Question

The correct order of energies of d-orbitals of metal ions in a square planar complex is:
A. \[{d_{xy}} = {d_{yz}} = {d_{zx}} > {d_{{x^2} - {y^2}}} = {d_{{x^2}}}\]
B. \[{d_{{x^2} - {y^2}}} = {d_{{z^2}}} > {d_{xy}} = {d_{yz}} = {d_{zx}}\]
C. \[{d_{{x^2} - {y^2}}} > {d_{{z^2}}} > {d_{xy}} = {d_{yz}} = {d_{zx}}\]
D. \[{d_{{x^2} - {y^2}}} > {d_{xy}} > {d_{{z^2}}} > {d_{zx}} = {d_{yz}}\]

Answer 1

Hint: The bonding interaction between transition metals and the ligands attached to them with a coordinate bond is given by crystal field theory. Crystal field theory explains the breaking of degeneracies of electron orbital states. These orbitals are usually d or f orbitals.

Complete step-by-step answer:
In a square planar, there are four ligands attached to the transition metal. But the difference is that the electrons of the ligands are only and only attracted to xy plane. Due to this reason, any orbital in the xy plane has a higher energy level. Square planar complex has four different energy levels. The highest energy is of \[{d_{{x^2} - {y^2}}}\] followed by \[{d_{xy}}\] and then \[{d_{{z^2}}}\]. The energies of \[{d_{zx}}\] and \[{d_{yz}}\] are equal to each other and low as compared to other d orbitals.
The splitting energy from highest orbital to lowest orbital is greater for square planar as compared to octahedral. For a square planar complex, splitting energy is larger than pairing energy. So, square planar complexes are usually low spin complexes.

Therefore, the correct answer is D, that is, \[{d_{{x^2} - {y^2}}} > {d_{xy}} > {d_{{z^2}}} > {d_{zx}} = {d_{yz}}\].

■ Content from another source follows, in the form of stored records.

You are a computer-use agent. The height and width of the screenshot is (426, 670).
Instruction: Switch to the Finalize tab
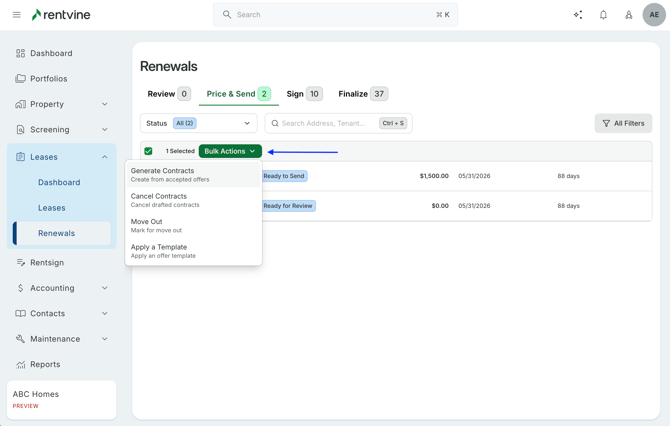(362, 94)
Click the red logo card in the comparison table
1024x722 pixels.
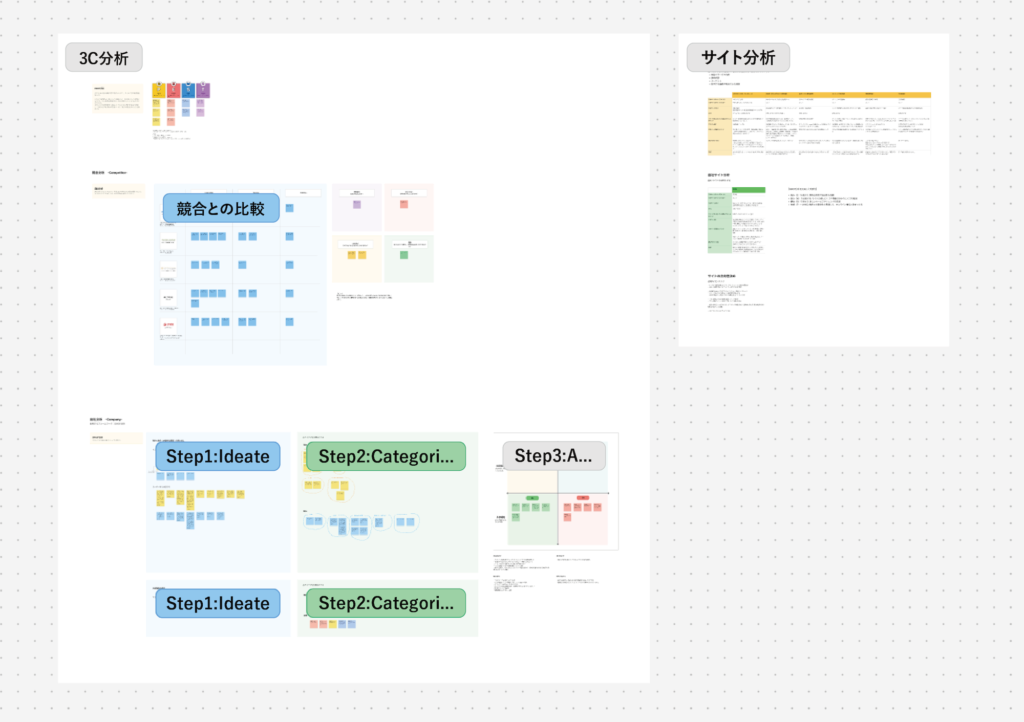tap(168, 324)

Note: Crystal field stabilization energy is the stability which arises from placing a transition metal ion in a crystal field generated by ligands. Crystal field theory helps us to understand some colours and some magnetic properties. As soon as a ligand approaches metal ions, electrons from the ligand will be nearer to some of the d orbitals and farther away from others, this leads to loss of degeneracy.